Recorded information START

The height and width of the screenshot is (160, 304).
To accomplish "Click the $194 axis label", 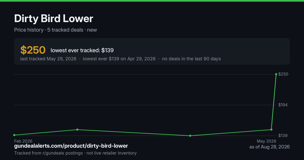I will click(283, 105).
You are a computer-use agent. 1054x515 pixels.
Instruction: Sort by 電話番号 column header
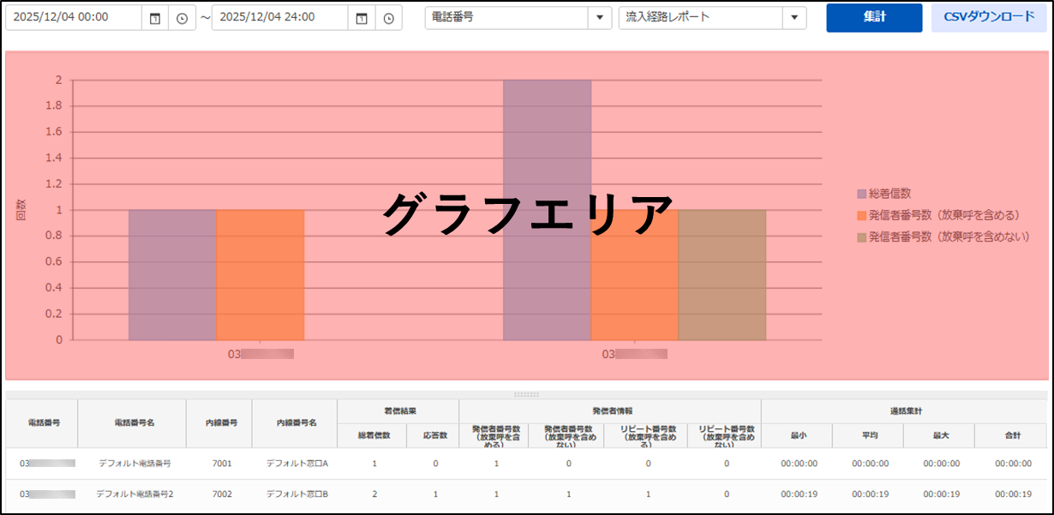[42, 423]
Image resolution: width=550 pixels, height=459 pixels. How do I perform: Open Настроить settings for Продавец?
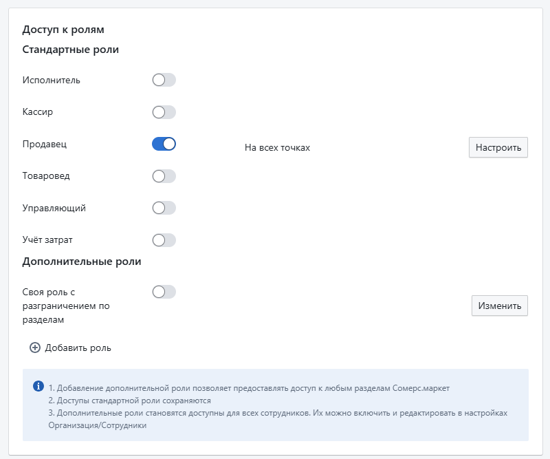498,147

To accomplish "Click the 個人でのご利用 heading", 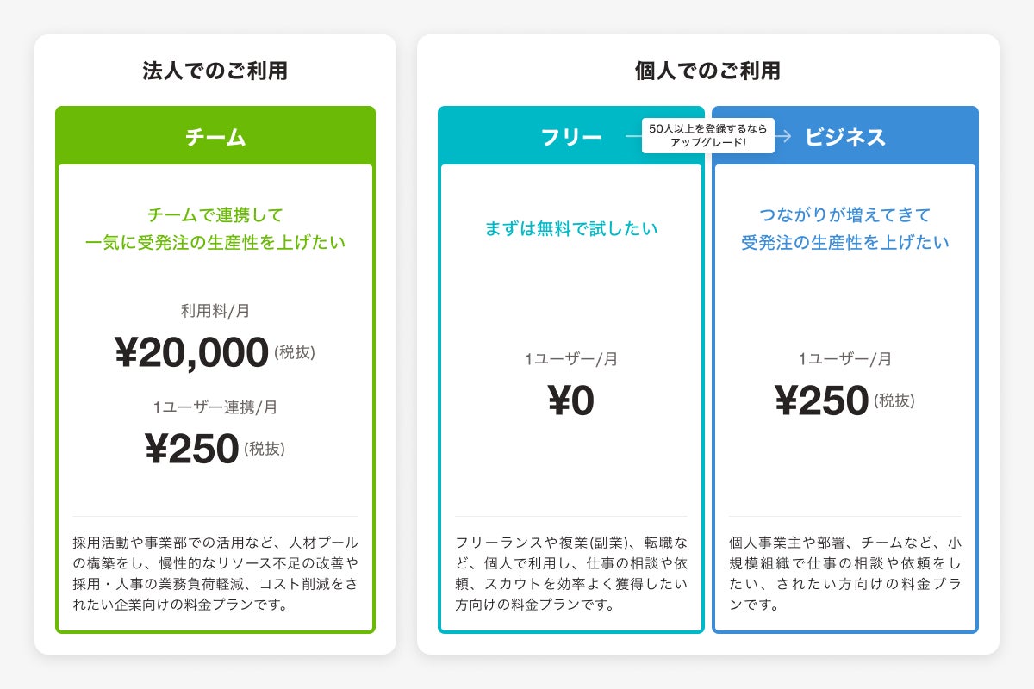I will [x=707, y=71].
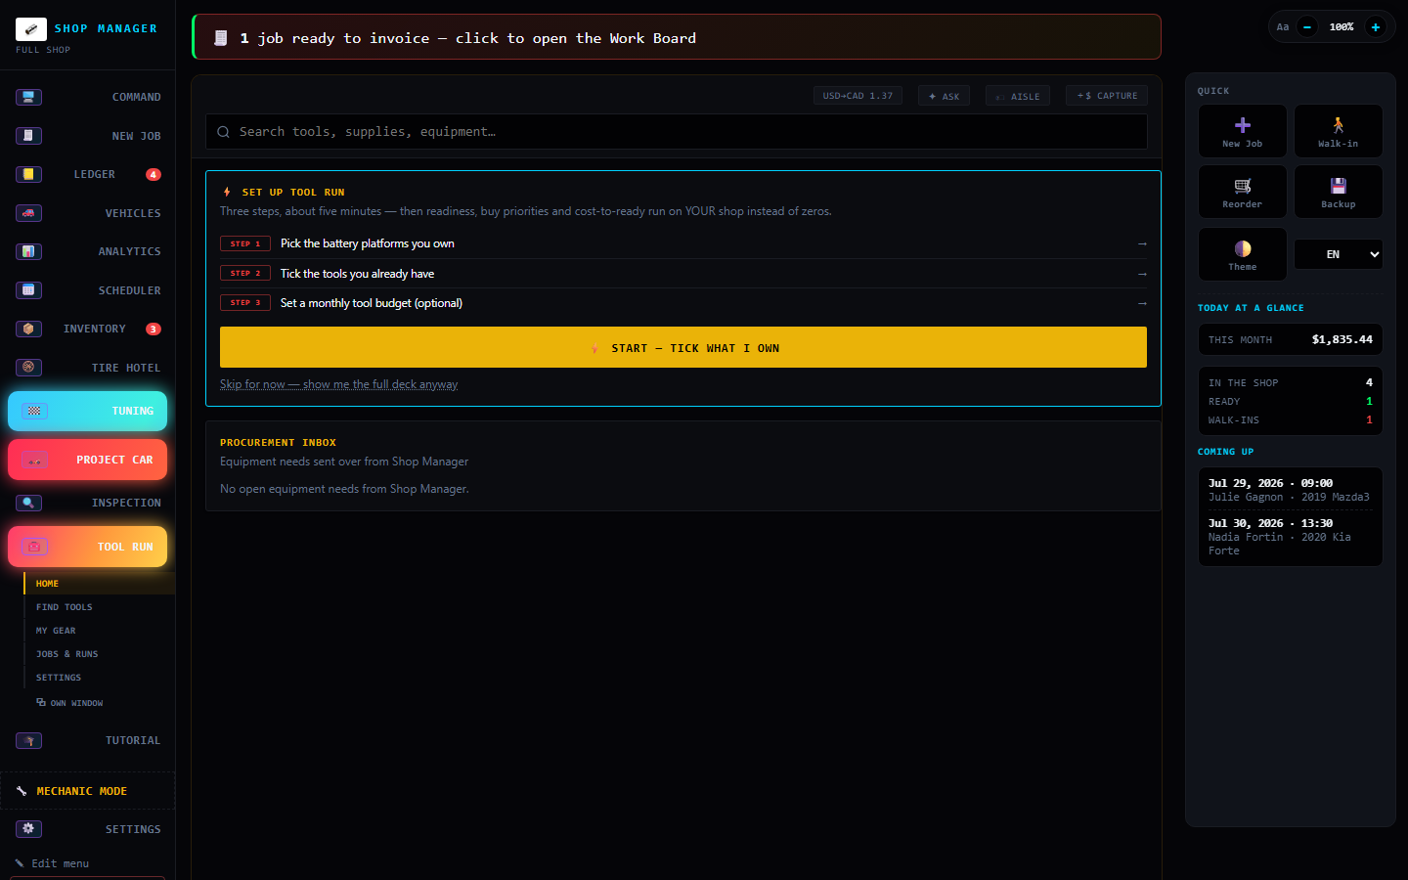Open the Tire Hotel section
Image resolution: width=1408 pixels, height=880 pixels.
point(88,368)
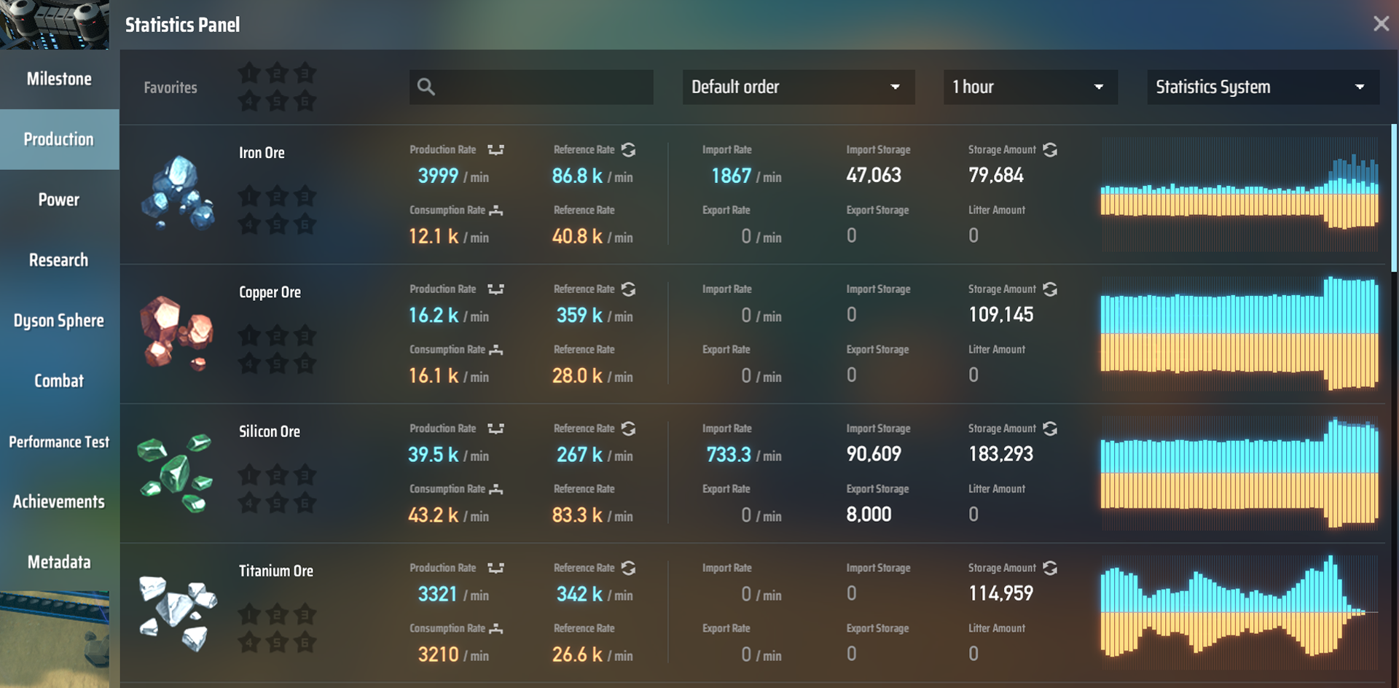Expand the 1 hour time range dropdown
1399x688 pixels.
(x=1030, y=87)
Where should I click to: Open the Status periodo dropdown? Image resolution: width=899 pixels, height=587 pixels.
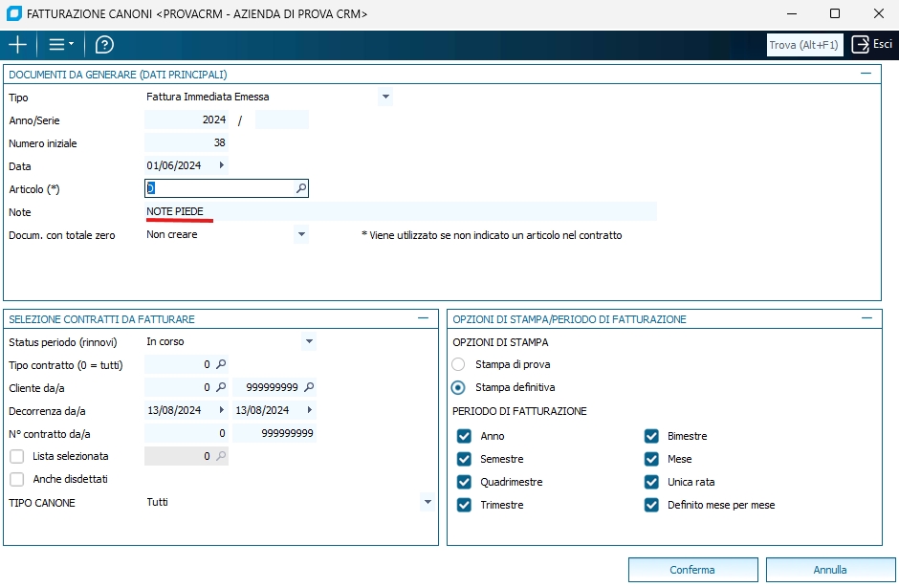click(x=308, y=341)
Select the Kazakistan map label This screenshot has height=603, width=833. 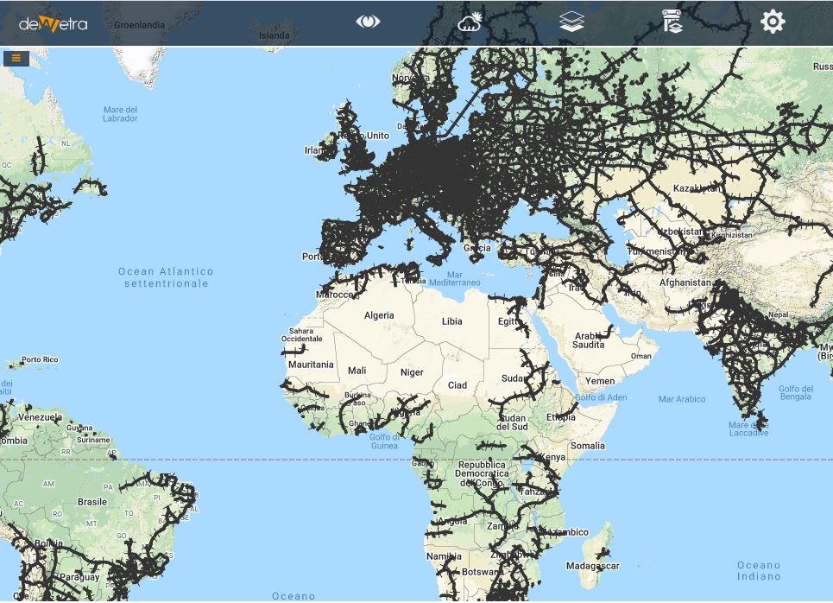[697, 188]
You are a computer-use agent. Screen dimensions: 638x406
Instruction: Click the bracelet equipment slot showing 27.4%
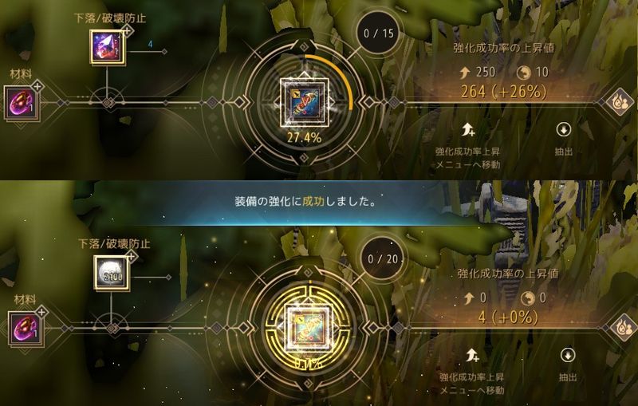tap(305, 102)
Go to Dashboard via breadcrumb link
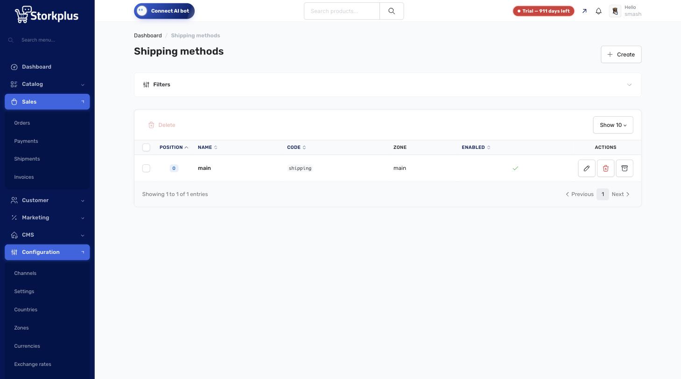 coord(148,35)
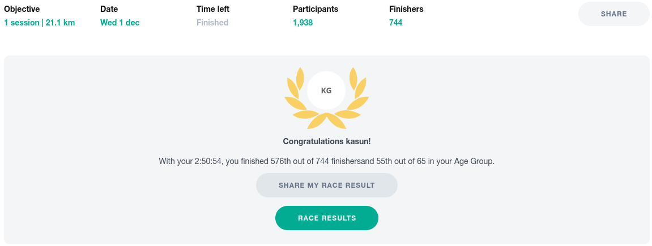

Recorded information END

== Brief ==
Above are some records; copy each line there that contains "computer".

== Problem solution ==
You are a computer-use agent. 1054x515 pixels.
You are a computer-use agent. Screen dimensions: 638x406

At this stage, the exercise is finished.